Reverend Andrew Forsthoefel is a writer, an ordained interfaith minister, and the Restorative Practice Systems Specialist for the Cumberland County Public Health Department in Portland, Maine. He works with schools to co-create and implement restorative practice cultures and restorative justice systems. On the side, he gives keynotes; writes a bimonthly Substack newsletter called The Little Courtyard; and tends a small private practice, offering spiritual direction for individuals and consultation for non-profits and schools. Author of the critically acclaimed coming-of-age memoir, “Walking to Listen,” Andrew is currently working on his second book, a memoir focused on masculinity. 

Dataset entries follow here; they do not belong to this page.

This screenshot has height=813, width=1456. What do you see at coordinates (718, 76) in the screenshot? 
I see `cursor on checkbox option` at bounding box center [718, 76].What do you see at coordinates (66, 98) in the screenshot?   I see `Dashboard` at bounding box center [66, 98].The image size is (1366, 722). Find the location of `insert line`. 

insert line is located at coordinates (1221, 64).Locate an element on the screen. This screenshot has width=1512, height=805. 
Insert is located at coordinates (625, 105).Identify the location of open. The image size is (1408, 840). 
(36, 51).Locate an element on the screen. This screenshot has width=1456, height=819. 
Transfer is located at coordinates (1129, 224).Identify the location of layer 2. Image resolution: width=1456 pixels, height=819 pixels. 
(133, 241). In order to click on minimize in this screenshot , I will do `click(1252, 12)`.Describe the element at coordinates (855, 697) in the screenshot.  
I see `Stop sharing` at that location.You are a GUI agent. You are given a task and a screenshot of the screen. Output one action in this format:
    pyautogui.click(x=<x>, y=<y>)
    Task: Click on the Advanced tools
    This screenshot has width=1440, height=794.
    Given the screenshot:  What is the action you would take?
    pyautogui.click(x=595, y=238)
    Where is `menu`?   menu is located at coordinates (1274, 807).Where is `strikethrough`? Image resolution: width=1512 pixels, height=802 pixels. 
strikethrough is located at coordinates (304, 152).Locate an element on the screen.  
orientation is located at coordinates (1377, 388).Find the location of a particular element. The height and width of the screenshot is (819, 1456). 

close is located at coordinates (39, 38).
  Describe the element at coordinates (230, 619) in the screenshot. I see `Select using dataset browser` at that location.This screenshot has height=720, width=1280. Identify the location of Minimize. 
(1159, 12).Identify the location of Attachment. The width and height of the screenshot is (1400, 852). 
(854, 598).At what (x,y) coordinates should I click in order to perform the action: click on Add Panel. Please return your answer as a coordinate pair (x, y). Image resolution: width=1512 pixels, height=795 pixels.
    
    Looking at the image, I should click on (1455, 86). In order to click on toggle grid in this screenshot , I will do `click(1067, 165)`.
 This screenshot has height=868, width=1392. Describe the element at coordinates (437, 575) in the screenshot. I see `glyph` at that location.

Andrew’s writing, ministry, and restorative work are supported by more than ten years of training and with two primary mentors: Therese Jornlin, a master contemplative teacher and facilitator, and Darryl Slim, a respected medicine man in the Diné hózhó (beautyway) tradition. Andrew’s work is also informed by his year-long initiation in 2011-2012, walking from Philadelphia to San Francisco.

He comes from Northern European lineages, is fully American, and lives with his wife, Tana, and their beloved dog, Rose, in midcoast Maine, ancestral homeland of the sovereign tribes of the Wabanaki Confederacy, the People of the Dawnland, in that part of the Earth now known as the United States of America.